Suppose you have a black box with some buttons and some lights. When you push the buttons, the lights go on and off. You wonder what's inside, but you cannot open the box. The only way to figure out what's inside is by pushing buttons and observing the lights.
Now suppose you have two black boxes. You wonder if they are the same on the inside. Again, you cannot open the boxes, so you cannot decide by inspection. You are reduced to pushing buttons, observing lights and comparing. If a sequence of button pushes usually causes a light on one box to turn on, while the corresponding light on the other box usually stays off, you know the insides are different (probably).
Note that if you have two exactly identical black boxes and push the buttons in exactly the same way on both boxes, their lights may still behave differently. That's because inside the box, there is a source of randomness, and each box may produce different randomness.
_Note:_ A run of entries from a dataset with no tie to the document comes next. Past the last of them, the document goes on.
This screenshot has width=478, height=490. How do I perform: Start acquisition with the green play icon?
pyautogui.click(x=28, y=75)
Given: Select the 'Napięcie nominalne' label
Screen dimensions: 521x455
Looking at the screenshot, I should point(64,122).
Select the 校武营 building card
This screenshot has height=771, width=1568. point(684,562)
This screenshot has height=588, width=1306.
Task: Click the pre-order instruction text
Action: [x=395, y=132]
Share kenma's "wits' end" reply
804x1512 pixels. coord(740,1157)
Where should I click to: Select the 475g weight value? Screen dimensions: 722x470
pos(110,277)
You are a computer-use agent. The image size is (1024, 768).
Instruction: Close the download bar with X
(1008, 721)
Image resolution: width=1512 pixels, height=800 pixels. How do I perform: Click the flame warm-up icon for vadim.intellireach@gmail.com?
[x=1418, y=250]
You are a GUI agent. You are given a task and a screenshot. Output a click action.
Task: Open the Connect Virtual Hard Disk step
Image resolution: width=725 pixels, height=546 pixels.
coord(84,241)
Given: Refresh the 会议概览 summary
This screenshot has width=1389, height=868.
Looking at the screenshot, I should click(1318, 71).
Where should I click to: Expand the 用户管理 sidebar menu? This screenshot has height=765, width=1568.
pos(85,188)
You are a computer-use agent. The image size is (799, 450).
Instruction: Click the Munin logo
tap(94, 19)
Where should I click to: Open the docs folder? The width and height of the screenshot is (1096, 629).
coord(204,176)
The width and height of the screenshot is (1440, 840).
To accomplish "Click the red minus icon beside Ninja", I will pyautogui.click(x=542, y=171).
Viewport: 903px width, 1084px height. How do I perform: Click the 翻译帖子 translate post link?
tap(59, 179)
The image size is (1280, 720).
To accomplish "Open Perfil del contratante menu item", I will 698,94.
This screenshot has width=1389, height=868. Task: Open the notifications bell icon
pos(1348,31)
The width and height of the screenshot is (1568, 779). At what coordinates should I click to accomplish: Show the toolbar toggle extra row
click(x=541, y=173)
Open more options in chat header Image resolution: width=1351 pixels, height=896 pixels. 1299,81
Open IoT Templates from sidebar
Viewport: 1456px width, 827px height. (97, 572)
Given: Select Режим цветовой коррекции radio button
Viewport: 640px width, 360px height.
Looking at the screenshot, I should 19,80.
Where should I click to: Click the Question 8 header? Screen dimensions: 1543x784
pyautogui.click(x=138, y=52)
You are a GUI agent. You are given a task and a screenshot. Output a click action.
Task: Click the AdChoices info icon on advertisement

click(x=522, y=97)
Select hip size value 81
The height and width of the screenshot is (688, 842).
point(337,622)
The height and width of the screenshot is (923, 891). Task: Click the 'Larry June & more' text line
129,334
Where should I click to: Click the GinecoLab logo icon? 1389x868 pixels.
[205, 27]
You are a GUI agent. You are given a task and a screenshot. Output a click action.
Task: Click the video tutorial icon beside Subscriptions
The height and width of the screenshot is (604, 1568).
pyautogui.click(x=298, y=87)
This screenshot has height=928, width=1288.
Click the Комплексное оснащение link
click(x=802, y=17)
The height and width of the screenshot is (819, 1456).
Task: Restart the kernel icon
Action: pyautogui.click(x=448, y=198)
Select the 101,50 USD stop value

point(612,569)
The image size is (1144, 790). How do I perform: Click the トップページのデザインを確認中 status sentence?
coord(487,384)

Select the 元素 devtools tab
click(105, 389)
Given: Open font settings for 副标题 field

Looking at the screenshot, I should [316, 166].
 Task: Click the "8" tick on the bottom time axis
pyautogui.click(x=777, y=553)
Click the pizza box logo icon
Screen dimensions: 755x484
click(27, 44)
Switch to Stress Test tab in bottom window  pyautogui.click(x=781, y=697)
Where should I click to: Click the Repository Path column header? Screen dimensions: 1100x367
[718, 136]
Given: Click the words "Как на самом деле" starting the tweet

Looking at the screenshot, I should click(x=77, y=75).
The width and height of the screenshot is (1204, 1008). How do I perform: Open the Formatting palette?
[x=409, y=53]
Now suppose the insides of the black boxes really are different, but if you press the buttons in the same way, the lights always seem to go on and off in the same fashion. For you, the black boxes are effectively identical, because you now have no way of distinguishing one box from another.
If you push different buttons on the two black boxes, they will probably respond in different ways. But that doesn't allow you to distinguish them.
That was easy. The tricky part is the interpretation.
Protocol input and adversarial tampering correspond to button pushing. Flashing lights correspond to protocol output and whatever the adversary can observe during protocol runs.
On the inside of the first black box, we have the real protocol's honest users and whatever infrastructure they use.
In the second box, we have two things. One thing (often called the ideal functionality) gathers up the honest users' inputs and computes the outputs in the required way. The second thing (the simulator) gets certain information about the inputs and outputs (the specified allowed leakage) from the first thing. It simulates observations for the adversary to enjoy.
Now we observe two things about the second box:
- It will always do the computation correctly.
- The adversarial observations are computed using only the allowed leakage, so nothing more than the allowed leakage will leak.
If the first box cannot be distinguished from the second box, it follows logically that this must also apply to the first box. Which means that we have established that our protocol is secure.